Vol.36 No.Supplement

一般口演
消化器:肝・治療2

(S374)

ソナゾイド造影超音波検査によるIVR後肝癌の壊死効果判定に関する検討

Assessment of therapeutic effects of interventional radiology on hepatocellular carcinoma by Sonazoid -enhanced ultrasound

坂本 梓, 池田 敦之, 谷口 敏勝, 恵荘 裕嗣, 松尾 裕央, 齋藤 澄夫, 西川 浩樹, 喜多 竜一, 岡部 純弘, 木村 達, 大崎 往夫

Azusa SAKAMOTO, Atsuyuki IKEDA, Toshikatsu TANIGUCHI, Yuji ESO, Hiroo MATSUO, Sumio SAITO, Hiroki NISHIKAWA, Ryuichi KITA, Yoshihiro OKABE, Toru KIMURA, Yukio OSAKI

大阪赤十字病院消化器科

Gastroenterology and Hepatology,Osaka Red Cross Hospital

キーワード :

【目的】
肝癌の治療効果判定は現在のところCTを中心に行われている.今回我々はソナゾイドを用いた造影超音波が,経カテーテル治療(IVR)後肝癌の壊死効果判定に有用であるか検討した.
【方法】
当院で2008年1月から3月にIVRを行った肝細胞癌のうち,USでの観察が容易であり,IVR後1週間以内のCTで十分なリピオドール集積を認めた45結節を対象とした.全例にIVR前,およびIVR後3日以内に造影超音波を行い,腫瘍血流を評価した.また,局所治療を追加しなかった結節には,IVR1週間後に造影超音波を,1ヵ月後に造影超音波とDynamic CTを行い結果の比較をした.手術を行った結節は造影超音波とCT,病理所見でIVRによる壊死率を比較し検討した.可能な症例では経過を追い,IVR後結節の局所再発の有無を検討した.

抽出データエントリ:
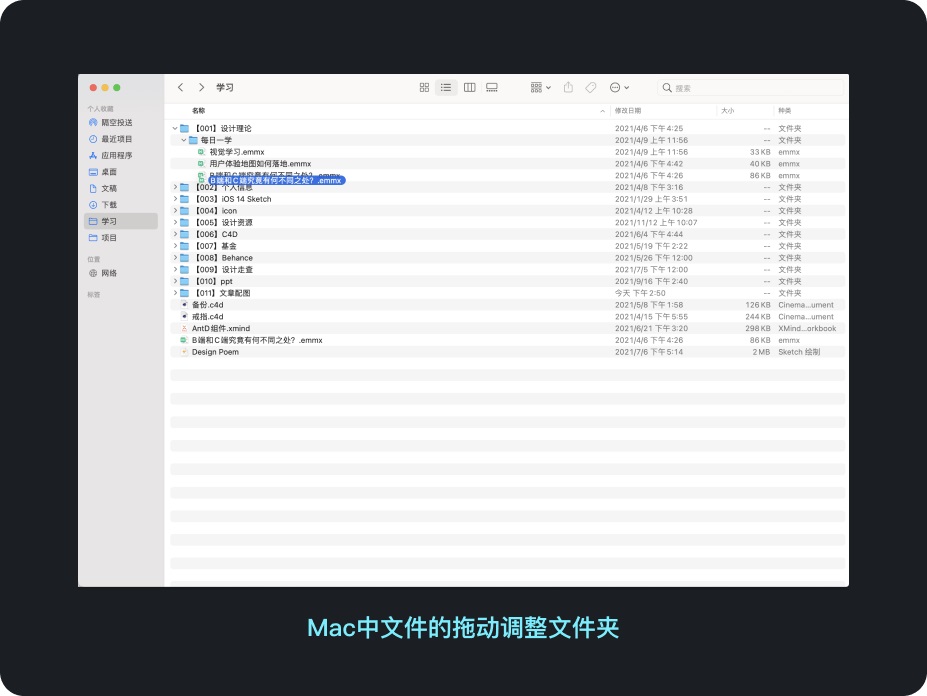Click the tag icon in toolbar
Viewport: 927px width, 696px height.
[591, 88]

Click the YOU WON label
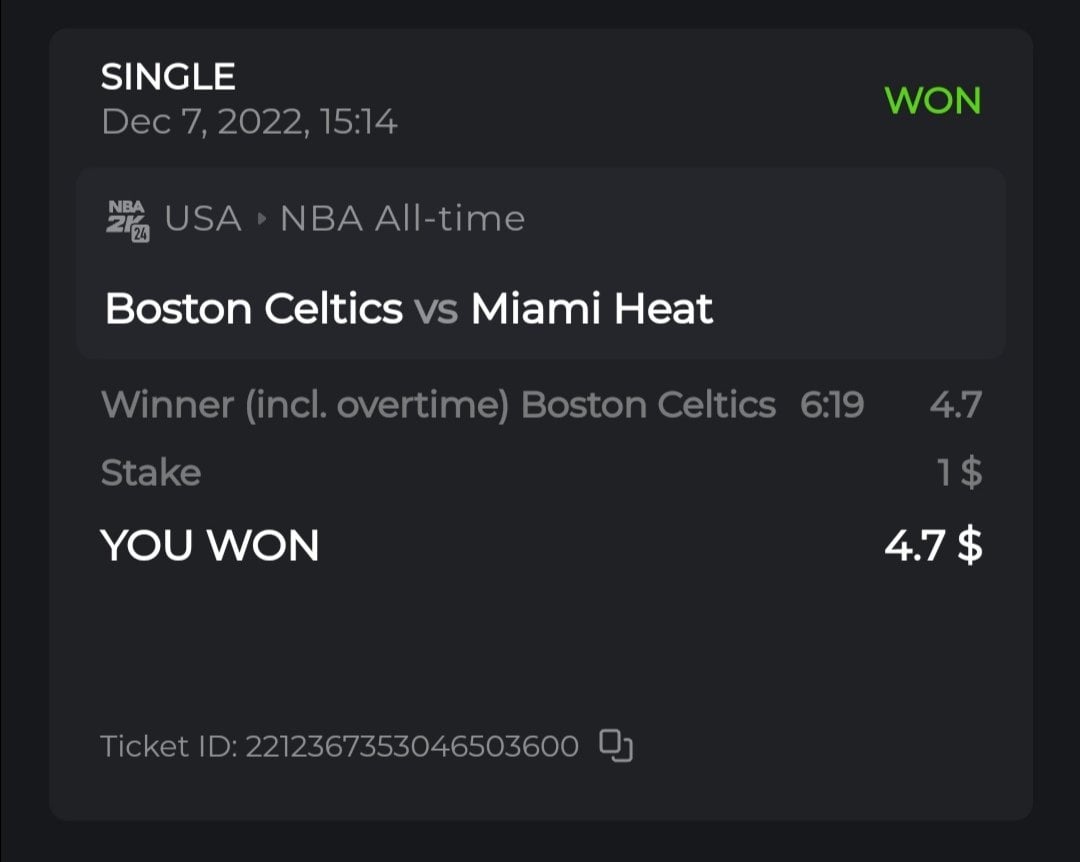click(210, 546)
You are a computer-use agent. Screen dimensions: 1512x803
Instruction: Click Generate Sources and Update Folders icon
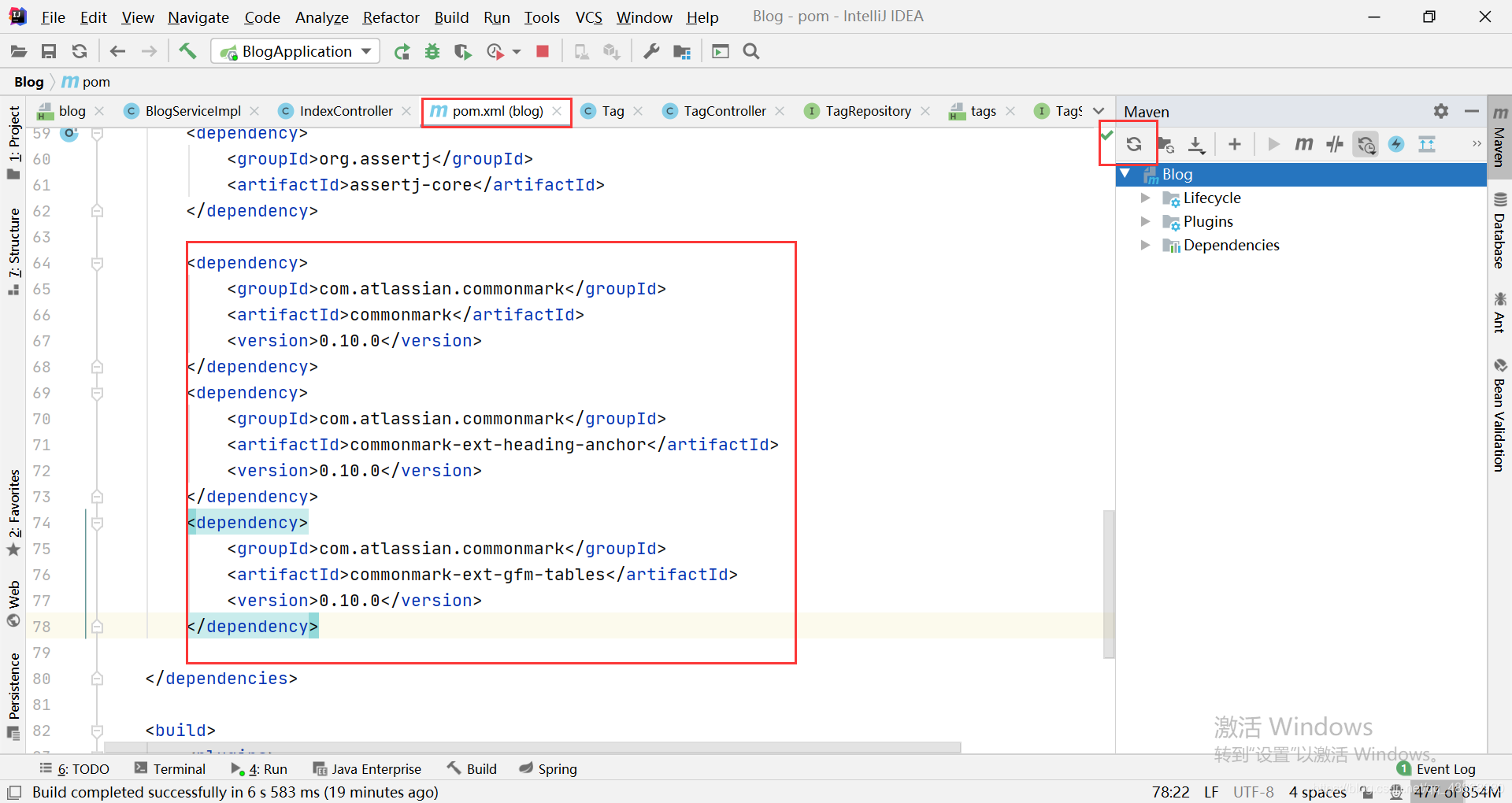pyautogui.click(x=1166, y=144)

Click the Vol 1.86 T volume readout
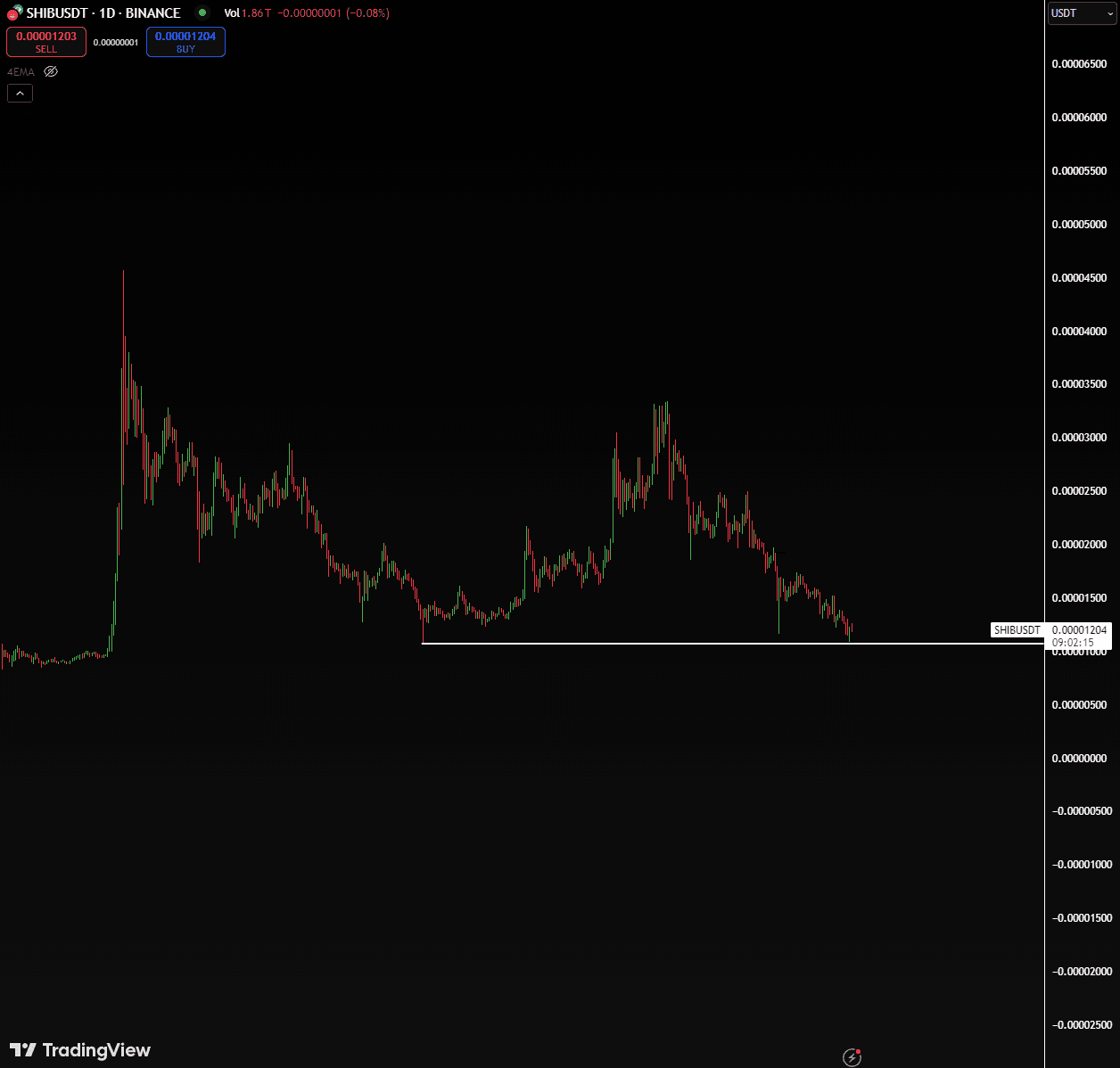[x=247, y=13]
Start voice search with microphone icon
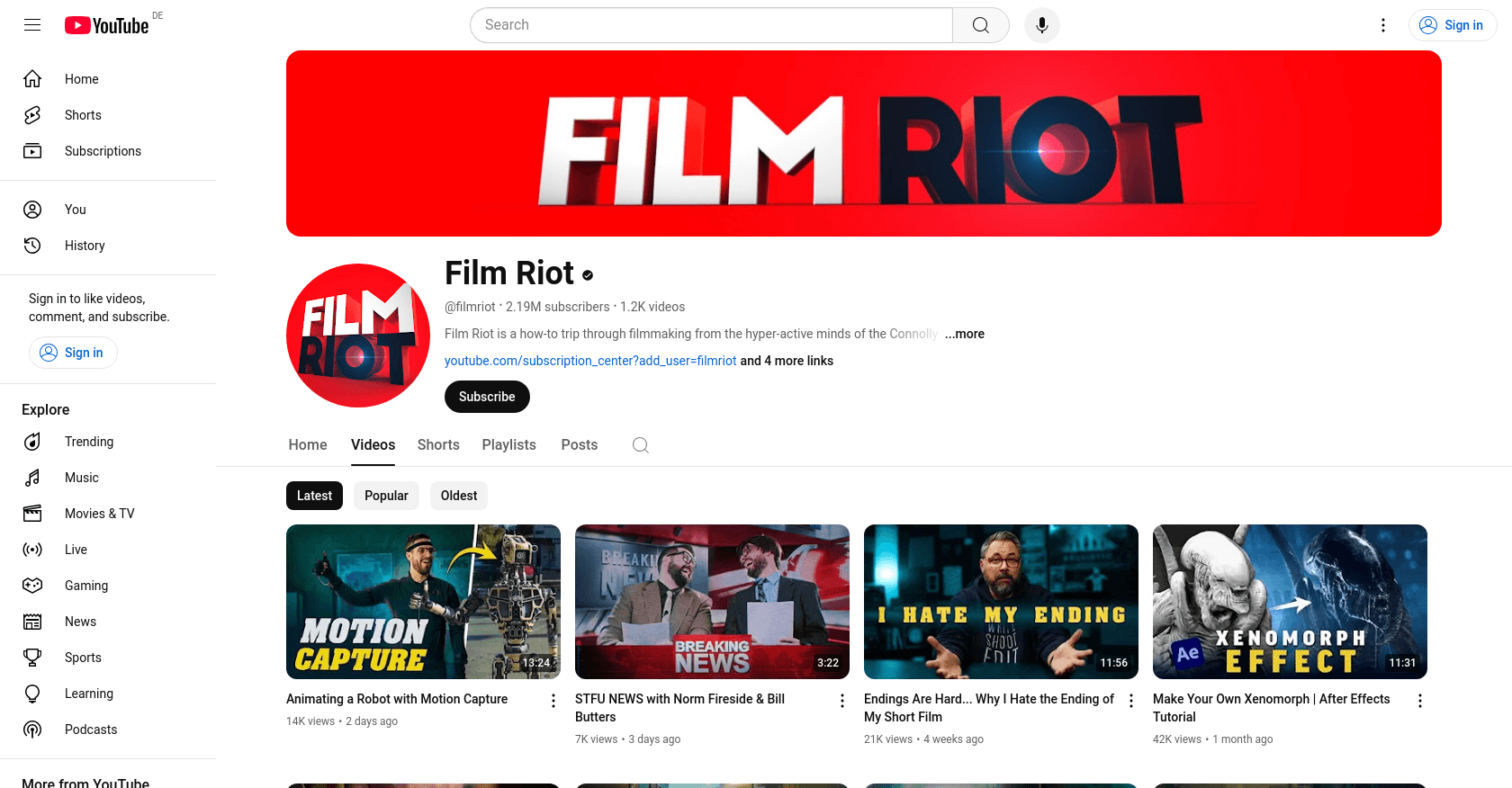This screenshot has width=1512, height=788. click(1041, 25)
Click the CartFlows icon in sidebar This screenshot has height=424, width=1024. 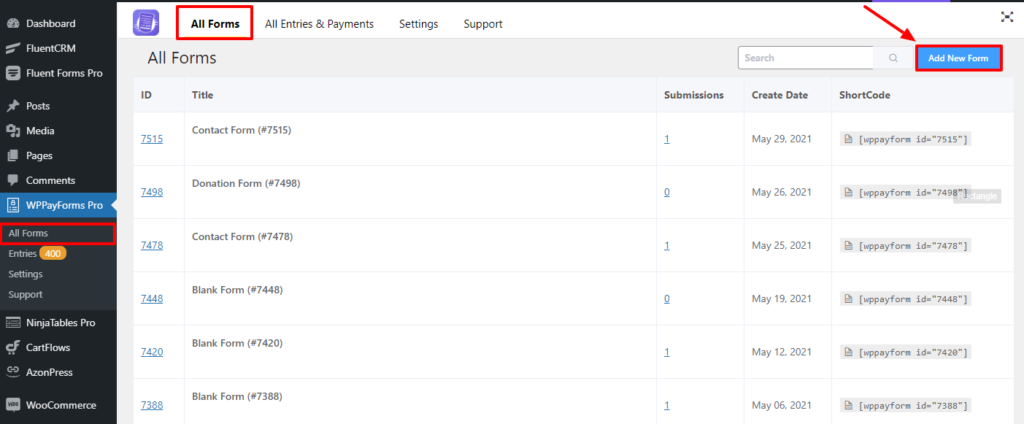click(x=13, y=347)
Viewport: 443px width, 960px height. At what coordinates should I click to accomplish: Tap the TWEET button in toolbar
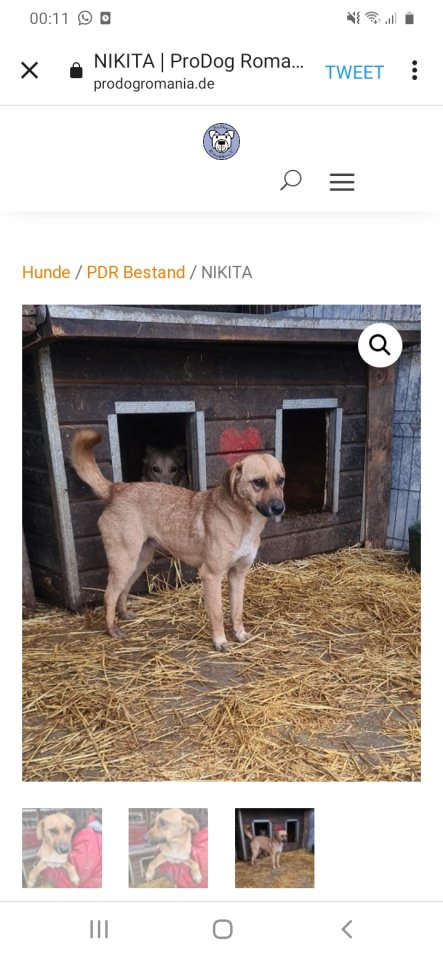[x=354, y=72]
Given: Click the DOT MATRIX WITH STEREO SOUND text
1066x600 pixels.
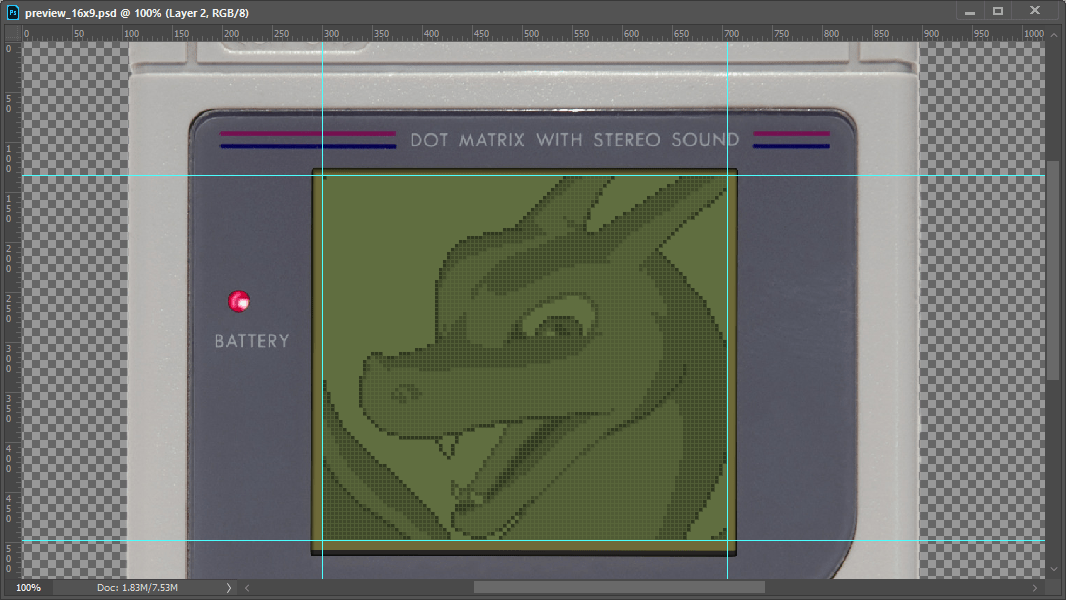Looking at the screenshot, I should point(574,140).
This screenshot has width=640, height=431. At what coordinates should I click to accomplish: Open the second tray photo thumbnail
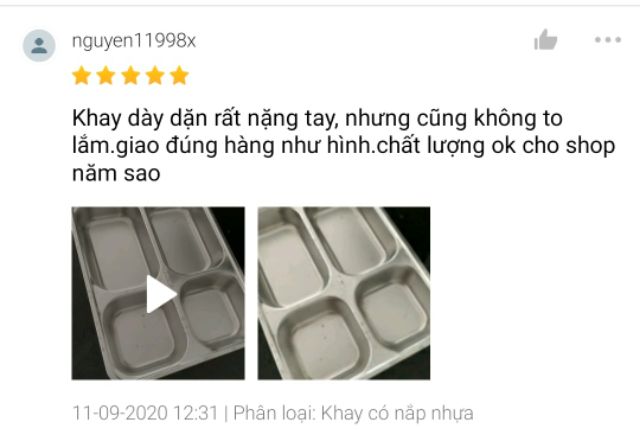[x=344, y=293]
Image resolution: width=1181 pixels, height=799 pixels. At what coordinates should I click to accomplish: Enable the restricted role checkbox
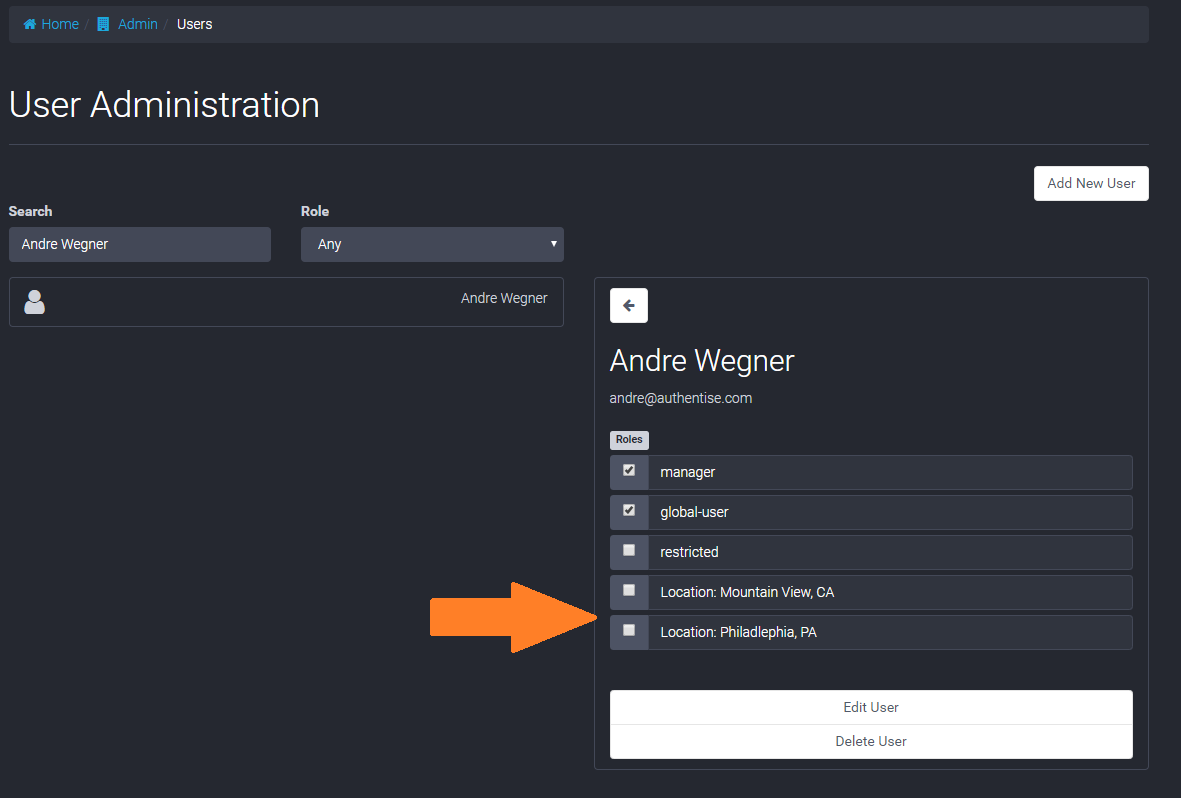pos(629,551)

課題 1:
ソナゾイド造影超音波の抄録では、対象とした肝細胞癌の結節はいくつか。
課題 2:
ソナゾイド造影超音波の抄録を、最後の文の後から続けて書くこと。

出力 1:
45結節。

出力 2:
【成績】
IVRの内訳は肝動脈塞栓療法(TACE)16結節,肝動注(TAI)29結節であり,21結節にはIVR後に局所療法を,6結節には手術切除を追加した.
まず,TAI直後の造影超音波では86.2%(25/29)で腫瘍内部に血流の遺残を認めた.造影超音波でTAI直後,1週間後,1ヶ月後経過を追ったところ,腫瘍内部への染影範囲は大きく変化しなかった.すなわち,TAI後HCCの治療効果判定は,造影超音波ではTAI直後において行える可能性が示唆された.
次にTACE直後の造影超音波では43.8%(7/16)で腫瘍内部に血流の遺残を認めた.1週間後の造影超音波を評価できた10結節のうち6結節(60%)では,直後に比べ腫瘍内部への染影範囲の増加を認めた.TACE1週間後と1ヶ月後の造影超音波では染影範囲に大きな変化は見られなかった.すなわち,TACE後HCCの治療効果判定は,造影超音波では1週間後に行える可能性が示唆された.
IVR後に手術を行った6結節の,造影超音波,CTでの壊死効果判定と,手術標本の病理組織による壊死範囲を比較検討した.造影超音波の効果判定と病理結果の一致率は66.7%(4/6結節),CTでの一致率は66.7%(4/6結節)で,造影超音波とCTに差は認めなかった.
局所療法,手術加療を行わなかった18結節は経過観察を行い,局所再発の有無を検討した(平均観察期間8.5ヶ月).IVR1ヶ月後のDynamic CTで遺残なしと判定した結節は5結節で,造影超音波では3結節だった.後者の3結節は以後再発を認めなかった.造影超音波で遺残ありと判定した15結節(IVR1ヶ月後のdynamic CTで遺残なしと判定した2結節を含む)は,1年以内にCTで遺残再発が確認された.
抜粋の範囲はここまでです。